* EXERCISE REQUIREMENTS: Render each line of the records below as an entry in a JSON list of strings, with one string per line and blank lines left out.

* PROVIDED ENTRIES:
━━━━━━━━━━━━━━━━━━━━
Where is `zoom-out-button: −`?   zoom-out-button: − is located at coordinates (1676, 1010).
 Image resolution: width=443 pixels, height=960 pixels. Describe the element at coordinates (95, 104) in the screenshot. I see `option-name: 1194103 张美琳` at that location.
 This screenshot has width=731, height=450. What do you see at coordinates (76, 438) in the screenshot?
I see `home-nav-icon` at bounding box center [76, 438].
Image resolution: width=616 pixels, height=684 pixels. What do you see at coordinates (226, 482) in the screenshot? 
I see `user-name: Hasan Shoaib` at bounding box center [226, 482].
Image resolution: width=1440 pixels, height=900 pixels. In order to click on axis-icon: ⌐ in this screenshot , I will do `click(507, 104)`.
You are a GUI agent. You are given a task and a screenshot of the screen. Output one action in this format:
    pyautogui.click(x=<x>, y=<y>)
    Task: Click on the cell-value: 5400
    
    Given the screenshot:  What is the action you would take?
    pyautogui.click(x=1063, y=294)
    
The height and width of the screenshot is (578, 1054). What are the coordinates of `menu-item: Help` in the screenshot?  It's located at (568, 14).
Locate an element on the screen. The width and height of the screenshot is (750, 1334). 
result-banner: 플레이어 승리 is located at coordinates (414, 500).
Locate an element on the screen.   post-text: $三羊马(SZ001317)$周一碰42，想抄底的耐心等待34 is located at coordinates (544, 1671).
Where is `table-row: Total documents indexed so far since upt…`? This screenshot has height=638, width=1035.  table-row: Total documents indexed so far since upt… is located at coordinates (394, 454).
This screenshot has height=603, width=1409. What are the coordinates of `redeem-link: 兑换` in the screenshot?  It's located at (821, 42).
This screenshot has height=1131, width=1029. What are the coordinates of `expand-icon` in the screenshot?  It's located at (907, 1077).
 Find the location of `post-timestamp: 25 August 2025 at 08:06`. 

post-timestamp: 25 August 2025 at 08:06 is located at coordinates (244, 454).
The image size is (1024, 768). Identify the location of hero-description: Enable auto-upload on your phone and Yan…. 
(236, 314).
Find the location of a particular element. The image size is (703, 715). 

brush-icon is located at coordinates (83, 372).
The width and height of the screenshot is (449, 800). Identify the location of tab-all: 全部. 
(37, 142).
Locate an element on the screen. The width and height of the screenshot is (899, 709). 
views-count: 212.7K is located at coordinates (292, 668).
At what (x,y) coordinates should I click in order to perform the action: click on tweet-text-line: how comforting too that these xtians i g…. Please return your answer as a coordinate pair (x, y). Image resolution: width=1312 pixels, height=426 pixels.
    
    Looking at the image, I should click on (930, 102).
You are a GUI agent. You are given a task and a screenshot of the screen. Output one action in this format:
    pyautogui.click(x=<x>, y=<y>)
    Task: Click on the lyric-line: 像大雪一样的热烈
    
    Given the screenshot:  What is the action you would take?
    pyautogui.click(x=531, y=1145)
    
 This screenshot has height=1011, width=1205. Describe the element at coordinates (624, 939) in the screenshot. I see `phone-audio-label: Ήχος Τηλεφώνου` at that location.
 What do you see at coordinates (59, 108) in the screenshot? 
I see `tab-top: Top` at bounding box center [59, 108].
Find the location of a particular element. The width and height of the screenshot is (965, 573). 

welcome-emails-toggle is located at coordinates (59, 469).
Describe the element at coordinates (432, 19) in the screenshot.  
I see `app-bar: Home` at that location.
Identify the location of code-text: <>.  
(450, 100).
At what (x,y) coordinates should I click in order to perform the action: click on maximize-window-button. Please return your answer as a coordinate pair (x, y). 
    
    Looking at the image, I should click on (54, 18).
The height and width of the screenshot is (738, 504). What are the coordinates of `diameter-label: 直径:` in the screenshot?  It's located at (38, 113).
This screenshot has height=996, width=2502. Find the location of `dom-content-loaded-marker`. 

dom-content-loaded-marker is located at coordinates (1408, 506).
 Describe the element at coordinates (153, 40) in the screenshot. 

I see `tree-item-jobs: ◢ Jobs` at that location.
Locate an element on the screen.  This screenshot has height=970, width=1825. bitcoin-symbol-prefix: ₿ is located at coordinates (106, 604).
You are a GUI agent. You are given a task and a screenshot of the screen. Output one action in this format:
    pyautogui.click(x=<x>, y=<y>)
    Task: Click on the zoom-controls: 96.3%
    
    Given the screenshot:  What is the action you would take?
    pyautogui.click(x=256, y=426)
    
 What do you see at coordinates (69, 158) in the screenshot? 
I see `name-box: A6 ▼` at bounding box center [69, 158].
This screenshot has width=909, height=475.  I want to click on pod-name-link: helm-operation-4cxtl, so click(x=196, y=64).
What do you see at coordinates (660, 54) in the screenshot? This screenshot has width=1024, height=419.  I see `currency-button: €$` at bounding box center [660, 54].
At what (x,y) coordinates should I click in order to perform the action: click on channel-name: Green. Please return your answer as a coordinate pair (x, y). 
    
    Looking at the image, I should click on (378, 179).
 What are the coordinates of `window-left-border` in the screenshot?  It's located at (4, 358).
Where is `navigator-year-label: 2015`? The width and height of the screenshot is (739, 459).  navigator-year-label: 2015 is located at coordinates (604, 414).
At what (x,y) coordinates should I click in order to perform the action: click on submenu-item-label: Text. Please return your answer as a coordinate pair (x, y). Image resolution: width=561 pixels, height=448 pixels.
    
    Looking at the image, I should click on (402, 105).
━━━━━━━━━━━━━━━━━━━━
* RESULT OF THIS EXERCISE:
[
  "Where is `zoom-out-button: −`?   zoom-out-button: − is located at coordinates (1676, 1010).",
  " Image resolution: width=443 pixels, height=960 pixels. Describe the element at coordinates (95, 104) in the screenshot. I see `option-name: 1194103 张美琳` at that location.",
  " This screenshot has width=731, height=450. What do you see at coordinates (76, 438) in the screenshot?",
  "I see `home-nav-icon` at bounding box center [76, 438].",
  "Image resolution: width=616 pixels, height=684 pixels. What do you see at coordinates (226, 482) in the screenshot? ",
  "I see `user-name: Hasan Shoaib` at bounding box center [226, 482].",
  "Image resolution: width=1440 pixels, height=900 pixels. In order to click on axis-icon: ⌐ in this screenshot , I will do `click(507, 104)`.",
  "You are a GUI agent. You are given a task and a screenshot of the screen. Output one action in this format:",
  "    pyautogui.click(x=<x>, y=<y>)",
  "    Task: Click on the cell-value: 5400",
  "    Given the screenshot:  What is the action you would take?",
  "    pyautogui.click(x=1063, y=294)",
  "The height and width of the screenshot is (578, 1054). What are the coordinates of `menu-item: Help` in the screenshot?  It's located at (568, 14).",
  "Locate an element on the screen. The width and height of the screenshot is (750, 1334). ",
  "result-banner: 플레이어 승리 is located at coordinates (414, 500).",
  "Locate an element on the screen.   post-text: $三羊马(SZ001317)$周一碰42，想抄底的耐心等待34 is located at coordinates (544, 1671).",
  "Where is `table-row: Total documents indexed so far since upt…`? This screenshot has height=638, width=1035.  table-row: Total documents indexed so far since upt… is located at coordinates (394, 454).",
  "This screenshot has height=603, width=1409. What are the coordinates of `redeem-link: 兑换` in the screenshot?  It's located at (821, 42).",
  "This screenshot has height=1131, width=1029. What are the coordinates of `expand-icon` in the screenshot?  It's located at (907, 1077).",
  " Find the location of `post-timestamp: 25 August 2025 at 08:06`. ",
  "post-timestamp: 25 August 2025 at 08:06 is located at coordinates (244, 454).",
  "The image size is (1024, 768). Identify the location of hero-description: Enable auto-upload on your phone and Yan…. ",
  "(236, 314).",
  "Find the location of a particular element. The image size is (703, 715). ",
  "brush-icon is located at coordinates (83, 372).",
  "The width and height of the screenshot is (449, 800). Identify the location of tab-all: 全部. ",
  "(37, 142).",
  "Locate an element on the screen. The width and height of the screenshot is (899, 709). ",
  "views-count: 212.7K is located at coordinates (292, 668).",
  "At what (x,y) coordinates should I click in order to perform the action: click on tweet-text-line: how comforting too that these xtians i g…. Please return your answer as a coordinate pair (x, y). Image resolution: width=1312 pixels, height=426 pixels.",
  "    Looking at the image, I should click on (930, 102).",
  "You are a GUI agent. You are given a task and a screenshot of the screen. Output one action in this format:",
  "    pyautogui.click(x=<x>, y=<y>)",
  "    Task: Click on the lyric-line: 像大雪一样的热烈",
  "    Given the screenshot:  What is the action you would take?",
  "    pyautogui.click(x=531, y=1145)",
  " This screenshot has height=1011, width=1205. Describe the element at coordinates (624, 939) in the screenshot. I see `phone-audio-label: Ήχος Τηλεφώνου` at that location.",
  " What do you see at coordinates (59, 108) in the screenshot? ",
  "I see `tab-top: Top` at bounding box center [59, 108].",
  "Find the location of a particular element. The width and height of the screenshot is (965, 573). ",
  "welcome-emails-toggle is located at coordinates (59, 469).",
  "Describe the element at coordinates (432, 19) in the screenshot.  ",
  "I see `app-bar: Home` at that location.",
  "Identify the location of code-text: <>.  ",
  "(450, 100).",
  "At what (x,y) coordinates should I click in order to perform the action: click on maximize-window-button. Please return your answer as a coordinate pair (x, y). ",
  "    Looking at the image, I should click on (54, 18).",
  "The height and width of the screenshot is (738, 504). What are the coordinates of `diameter-label: 直径:` in the screenshot?  It's located at (38, 113).",
  "This screenshot has height=996, width=2502. Find the location of `dom-content-loaded-marker`. ",
  "dom-content-loaded-marker is located at coordinates (1408, 506).",
  " Describe the element at coordinates (153, 40) in the screenshot. ",
  "I see `tree-item-jobs: ◢ Jobs` at that location.",
  "Locate an element on the screen.  This screenshot has height=970, width=1825. bitcoin-symbol-prefix: ₿ is located at coordinates (106, 604).",
  "You are a GUI agent. You are given a task and a screenshot of the screen. Output one action in this format:",
  "    pyautogui.click(x=<x>, y=<y>)",
  "    Task: Click on the zoom-controls: 96.3%",
  "    Given the screenshot:  What is the action you would take?",
  "    pyautogui.click(x=256, y=426)",
  " What do you see at coordinates (69, 158) in the screenshot? ",
  "I see `name-box: A6 ▼` at bounding box center [69, 158].",
  "This screenshot has width=909, height=475.  I want to click on pod-name-link: helm-operation-4cxtl, so click(x=196, y=64).",
  "What do you see at coordinates (660, 54) in the screenshot? This screenshot has width=1024, height=419.  I see `currency-button: €$` at bounding box center [660, 54].",
  "At what (x,y) coordinates should I click in order to perform the action: click on channel-name: Green. Please return your answer as a coordinate pair (x, y). ",
  "    Looking at the image, I should click on (378, 179).",
  " What are the coordinates of `window-left-border` in the screenshot?  It's located at (4, 358).",
  "Where is `navigator-year-label: 2015`? The width and height of the screenshot is (739, 459).  navigator-year-label: 2015 is located at coordinates (604, 414).",
  "At what (x,y) coordinates should I click in order to perform the action: click on submenu-item-label: Text. Please return your answer as a coordinate pair (x, y). Image resolution: width=561 pixels, height=448 pixels.",
  "    Looking at the image, I should click on (402, 105)."
]